▶ Try it:
Give back all of the data exactly as written.

Records to process START

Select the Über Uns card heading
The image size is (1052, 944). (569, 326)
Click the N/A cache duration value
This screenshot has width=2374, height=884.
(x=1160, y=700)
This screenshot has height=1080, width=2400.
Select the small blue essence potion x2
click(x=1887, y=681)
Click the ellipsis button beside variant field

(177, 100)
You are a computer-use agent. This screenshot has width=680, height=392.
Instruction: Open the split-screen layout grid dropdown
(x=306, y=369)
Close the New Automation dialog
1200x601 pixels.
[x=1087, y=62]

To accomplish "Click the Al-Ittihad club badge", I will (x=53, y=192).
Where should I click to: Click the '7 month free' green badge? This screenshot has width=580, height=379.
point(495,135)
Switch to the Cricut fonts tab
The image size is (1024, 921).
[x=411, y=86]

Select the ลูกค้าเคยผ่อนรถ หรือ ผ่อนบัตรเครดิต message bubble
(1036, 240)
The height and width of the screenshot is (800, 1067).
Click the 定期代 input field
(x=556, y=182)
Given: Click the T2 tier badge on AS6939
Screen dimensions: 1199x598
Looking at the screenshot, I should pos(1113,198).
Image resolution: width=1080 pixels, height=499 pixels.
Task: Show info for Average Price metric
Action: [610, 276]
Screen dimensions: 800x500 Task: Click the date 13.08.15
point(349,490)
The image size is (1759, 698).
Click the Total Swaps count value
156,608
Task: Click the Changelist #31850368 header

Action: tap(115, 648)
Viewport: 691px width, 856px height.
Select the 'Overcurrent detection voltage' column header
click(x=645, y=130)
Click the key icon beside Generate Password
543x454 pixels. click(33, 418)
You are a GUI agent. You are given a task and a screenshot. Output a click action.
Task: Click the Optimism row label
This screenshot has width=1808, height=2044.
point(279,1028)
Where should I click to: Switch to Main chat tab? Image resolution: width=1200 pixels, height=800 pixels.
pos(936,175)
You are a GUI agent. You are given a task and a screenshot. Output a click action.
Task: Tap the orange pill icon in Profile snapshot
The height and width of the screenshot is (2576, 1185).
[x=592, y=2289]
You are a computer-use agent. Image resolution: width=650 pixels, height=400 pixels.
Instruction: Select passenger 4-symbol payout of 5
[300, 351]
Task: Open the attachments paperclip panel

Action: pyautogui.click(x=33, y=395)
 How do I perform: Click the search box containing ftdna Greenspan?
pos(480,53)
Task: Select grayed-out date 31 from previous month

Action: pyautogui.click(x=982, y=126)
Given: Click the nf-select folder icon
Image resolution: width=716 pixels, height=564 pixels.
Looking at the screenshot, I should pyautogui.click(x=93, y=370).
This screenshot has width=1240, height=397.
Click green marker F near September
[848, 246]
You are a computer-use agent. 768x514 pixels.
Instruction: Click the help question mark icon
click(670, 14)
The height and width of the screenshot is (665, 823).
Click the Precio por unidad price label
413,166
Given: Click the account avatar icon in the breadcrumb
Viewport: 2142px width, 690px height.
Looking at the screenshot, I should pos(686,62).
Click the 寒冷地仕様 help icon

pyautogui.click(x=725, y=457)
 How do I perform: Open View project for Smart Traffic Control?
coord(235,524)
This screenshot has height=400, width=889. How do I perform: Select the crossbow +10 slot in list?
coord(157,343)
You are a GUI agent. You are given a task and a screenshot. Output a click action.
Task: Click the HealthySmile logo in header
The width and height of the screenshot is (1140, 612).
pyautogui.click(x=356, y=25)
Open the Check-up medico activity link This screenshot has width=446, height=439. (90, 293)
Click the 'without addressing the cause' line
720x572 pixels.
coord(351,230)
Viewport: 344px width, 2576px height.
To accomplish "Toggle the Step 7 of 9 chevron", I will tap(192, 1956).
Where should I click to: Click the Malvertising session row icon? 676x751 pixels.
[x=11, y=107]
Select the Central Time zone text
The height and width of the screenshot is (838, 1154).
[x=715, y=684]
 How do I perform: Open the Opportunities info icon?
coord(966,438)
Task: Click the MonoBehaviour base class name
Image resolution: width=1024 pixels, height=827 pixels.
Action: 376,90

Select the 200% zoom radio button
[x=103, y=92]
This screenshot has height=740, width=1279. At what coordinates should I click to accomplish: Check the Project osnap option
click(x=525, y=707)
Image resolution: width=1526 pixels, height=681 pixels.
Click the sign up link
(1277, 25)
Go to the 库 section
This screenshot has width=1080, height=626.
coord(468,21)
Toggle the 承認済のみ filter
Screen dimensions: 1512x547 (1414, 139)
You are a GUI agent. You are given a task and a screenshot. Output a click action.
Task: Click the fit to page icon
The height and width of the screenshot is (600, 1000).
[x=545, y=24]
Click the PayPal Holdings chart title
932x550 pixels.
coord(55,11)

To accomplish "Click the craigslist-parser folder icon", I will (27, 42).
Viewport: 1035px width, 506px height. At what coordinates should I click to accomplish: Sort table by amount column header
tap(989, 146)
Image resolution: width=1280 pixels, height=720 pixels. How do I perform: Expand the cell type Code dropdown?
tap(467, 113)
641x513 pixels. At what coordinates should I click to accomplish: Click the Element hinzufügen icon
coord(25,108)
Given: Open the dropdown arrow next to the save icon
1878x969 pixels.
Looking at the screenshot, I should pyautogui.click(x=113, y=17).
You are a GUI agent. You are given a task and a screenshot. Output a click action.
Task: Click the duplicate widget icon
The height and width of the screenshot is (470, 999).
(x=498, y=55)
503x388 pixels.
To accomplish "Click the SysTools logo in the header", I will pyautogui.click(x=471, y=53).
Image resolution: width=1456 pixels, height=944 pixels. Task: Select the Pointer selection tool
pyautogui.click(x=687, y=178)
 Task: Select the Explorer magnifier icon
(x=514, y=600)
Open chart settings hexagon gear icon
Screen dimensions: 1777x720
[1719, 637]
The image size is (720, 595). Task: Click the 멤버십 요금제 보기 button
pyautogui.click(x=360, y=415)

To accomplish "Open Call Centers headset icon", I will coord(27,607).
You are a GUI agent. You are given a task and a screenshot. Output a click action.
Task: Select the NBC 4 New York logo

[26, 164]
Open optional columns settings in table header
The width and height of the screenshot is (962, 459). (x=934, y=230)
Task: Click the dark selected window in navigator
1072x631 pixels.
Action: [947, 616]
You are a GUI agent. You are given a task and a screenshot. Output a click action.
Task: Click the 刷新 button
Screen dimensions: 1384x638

Records to process END

▶ Task response:
Select the Über Uns card heading
The image size is (1052, 944). (569, 326)
Click the N/A cache duration value
This screenshot has width=2374, height=884.
(x=1160, y=700)
This screenshot has height=1080, width=2400.
Select the small blue essence potion x2
click(x=1887, y=681)
Click the ellipsis button beside variant field

(177, 100)
You are a computer-use agent. This screenshot has width=680, height=392.
Instruction: Open the split-screen layout grid dropdown
(x=306, y=369)
Close the New Automation dialog
1200x601 pixels.
[x=1087, y=62]

To accomplish "Click the Al-Ittihad club badge", I will (x=53, y=192).
Where should I click to: Click the '7 month free' green badge? This screenshot has width=580, height=379.
point(495,135)
Switch to the Cricut fonts tab
The image size is (1024, 921).
[x=411, y=86]

Select the ลูกค้าเคยผ่อนรถ หรือ ผ่อนบัตรเครดิต message bubble
(1036, 240)
The height and width of the screenshot is (800, 1067).
Click the 定期代 input field
(x=556, y=182)
Given: Click the T2 tier badge on AS6939
Screen dimensions: 1199x598
Looking at the screenshot, I should pos(1113,198).
Image resolution: width=1080 pixels, height=499 pixels.
Task: Show info for Average Price metric
Action: [610, 276]
Screen dimensions: 800x500 Task: Click the date 13.08.15
point(349,490)
The image size is (1759, 698).
Click the Total Swaps count value
156,608
Task: Click the Changelist #31850368 header

Action: tap(115, 648)
Viewport: 691px width, 856px height.
Select the 'Overcurrent detection voltage' column header
click(x=645, y=130)
Click the key icon beside Generate Password
543x454 pixels. click(33, 418)
You are a GUI agent. You are given a task and a screenshot. Output a click action.
Task: Click the Optimism row label
This screenshot has width=1808, height=2044.
point(279,1028)
Where should I click to: Switch to Main chat tab? Image resolution: width=1200 pixels, height=800 pixels.
pos(936,175)
You are a GUI agent. You are given a task and a screenshot. Output a click action.
Task: Tap the orange pill icon in Profile snapshot
The height and width of the screenshot is (2576, 1185).
[x=592, y=2289]
You are a computer-use agent. Image resolution: width=650 pixels, height=400 pixels.
Instruction: Select passenger 4-symbol payout of 5
[300, 351]
Task: Open the attachments paperclip panel

Action: pyautogui.click(x=33, y=395)
 How do I perform: Click the search box containing ftdna Greenspan?
pos(480,53)
Task: Select grayed-out date 31 from previous month

Action: pyautogui.click(x=982, y=126)
Given: Click the nf-select folder icon
Image resolution: width=716 pixels, height=564 pixels.
Looking at the screenshot, I should pyautogui.click(x=93, y=370).
This screenshot has width=1240, height=397.
Click green marker F near September
[848, 246]
You are a computer-use agent. 768x514 pixels.
Instruction: Click the help question mark icon
click(670, 14)
The height and width of the screenshot is (665, 823).
Click the Precio por unidad price label
413,166
Given: Click the account avatar icon in the breadcrumb
Viewport: 2142px width, 690px height.
Looking at the screenshot, I should pos(686,62).
Click the 寒冷地仕様 help icon

pyautogui.click(x=725, y=457)
 How do I perform: Open View project for Smart Traffic Control?
coord(235,524)
This screenshot has height=400, width=889. How do I perform: Select the crossbow +10 slot in list?
coord(157,343)
You are a GUI agent. You are given a task and a screenshot. Output a click action.
Task: Click the HealthySmile logo in header
The width and height of the screenshot is (1140, 612).
pyautogui.click(x=356, y=25)
Open the Check-up medico activity link This screenshot has width=446, height=439. (90, 293)
Click the 'without addressing the cause' line
720x572 pixels.
coord(351,230)
Viewport: 344px width, 2576px height.
To accomplish "Toggle the Step 7 of 9 chevron", I will tap(192, 1956).
Where should I click to: Click the Malvertising session row icon? 676x751 pixels.
[x=11, y=107]
Select the Central Time zone text
The height and width of the screenshot is (838, 1154).
[x=715, y=684]
 How do I perform: Open the Opportunities info icon?
coord(966,438)
Task: Click the MonoBehaviour base class name
Image resolution: width=1024 pixels, height=827 pixels.
Action: 376,90

Select the 200% zoom radio button
[x=103, y=92]
This screenshot has height=740, width=1279. At what coordinates should I click to accomplish: Check the Project osnap option
click(x=525, y=707)
Image resolution: width=1526 pixels, height=681 pixels.
Click the sign up link
(1277, 25)
Go to the 库 section
This screenshot has width=1080, height=626.
coord(468,21)
Toggle the 承認済のみ filter
Screen dimensions: 1512x547 (1414, 139)
You are a GUI agent. You are given a task and a screenshot. Output a click action.
Task: Click the fit to page icon
The height and width of the screenshot is (600, 1000).
[x=545, y=24]
Click the PayPal Holdings chart title
932x550 pixels.
coord(55,11)

To accomplish "Click the craigslist-parser folder icon", I will (27, 42).
Viewport: 1035px width, 506px height. At what coordinates should I click to accomplish: Sort table by amount column header
tap(989, 146)
Image resolution: width=1280 pixels, height=720 pixels. How do I perform: Expand the cell type Code dropdown?
tap(467, 113)
641x513 pixels. At what coordinates should I click to accomplish: Click the Element hinzufügen icon
coord(25,108)
Given: Open the dropdown arrow next to the save icon
1878x969 pixels.
Looking at the screenshot, I should pyautogui.click(x=113, y=17).
You are a GUI agent. You are given a task and a screenshot. Output a click action.
Task: Click the duplicate widget icon
The height and width of the screenshot is (470, 999).
(x=498, y=55)
503x388 pixels.
To accomplish "Click the SysTools logo in the header", I will pyautogui.click(x=471, y=53).
Image resolution: width=1456 pixels, height=944 pixels. Task: Select the Pointer selection tool
pyautogui.click(x=687, y=178)
 Task: Select the Explorer magnifier icon
(x=514, y=600)
Open chart settings hexagon gear icon
Screen dimensions: 1777x720
[1719, 637]
The image size is (720, 595). Task: Click the 멤버십 요금제 보기 button
pyautogui.click(x=360, y=415)

To accomplish "Open Call Centers headset icon", I will coord(27,607).
You are a GUI agent. You are given a task and a screenshot. Output a click action.
Task: Select the NBC 4 New York logo

[26, 164]
Open optional columns settings in table header
The width and height of the screenshot is (962, 459). (x=934, y=230)
Task: Click the dark selected window in navigator
1072x631 pixels.
Action: [947, 616]
You are a GUI agent. You are given a task and a screenshot. Output a click action.
Task: Click the 刷新 button
Screen dimensions: 1384x638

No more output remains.